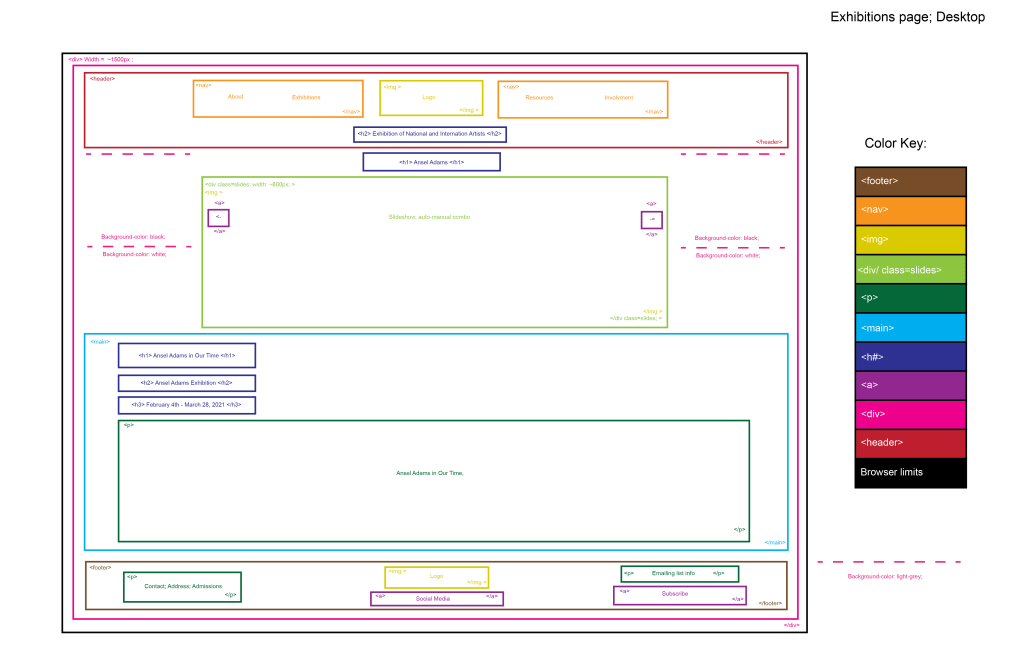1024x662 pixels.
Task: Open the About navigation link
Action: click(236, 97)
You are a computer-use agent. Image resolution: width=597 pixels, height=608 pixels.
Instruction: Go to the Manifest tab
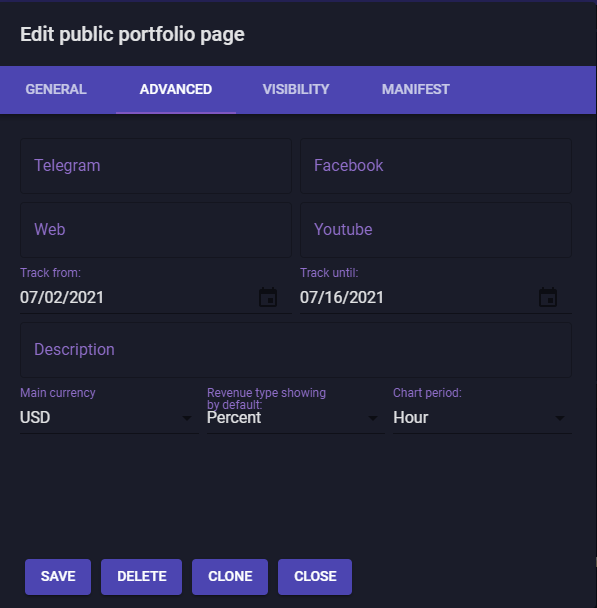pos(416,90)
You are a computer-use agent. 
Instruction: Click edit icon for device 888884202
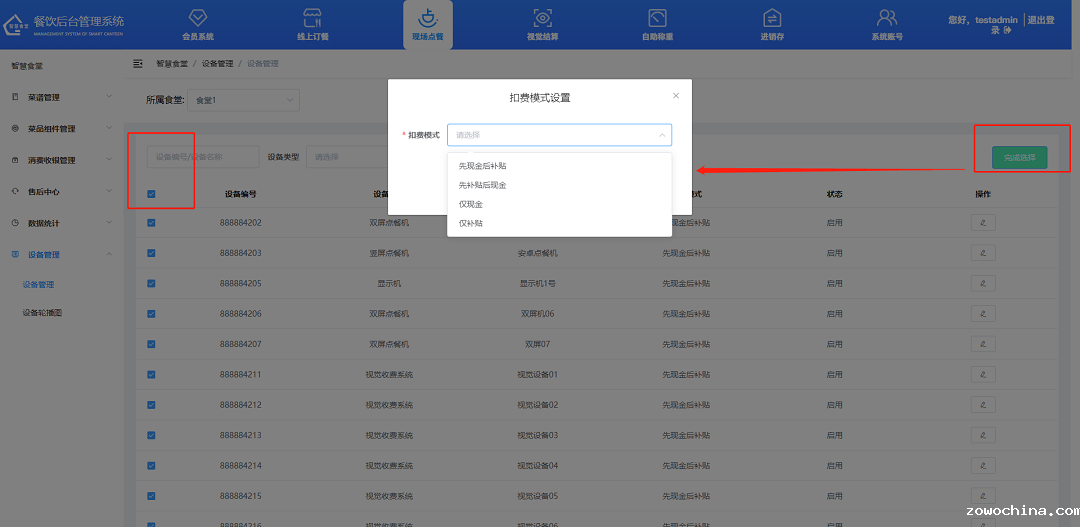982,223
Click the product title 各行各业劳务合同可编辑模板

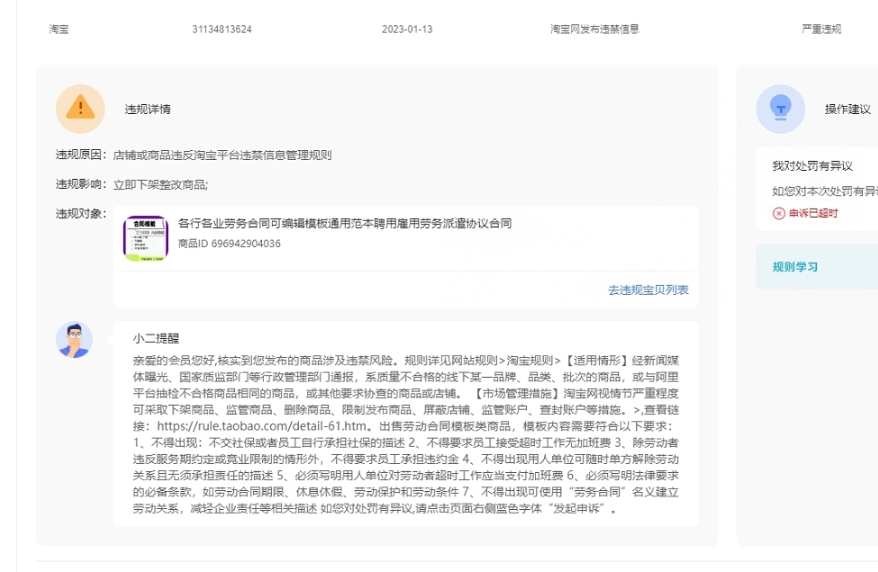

....................

**WHAT YOU WILL DO**
In the copy, include exactly the lines from the one with "You are a computer-use agent. Image" through the final line of the entries above, both ends counted, and no pictures.

**RESPONSE AREA**
You are a computer-use agent. Image resolution: width=597 pixels, height=608 pixels.
Instruction: Go to the Manifest tab
pos(416,90)
You are a computer-use agent. 
Instruction: Click edit icon for device 888884202
982,223
Click the product title 各行各业劳务合同可编辑模板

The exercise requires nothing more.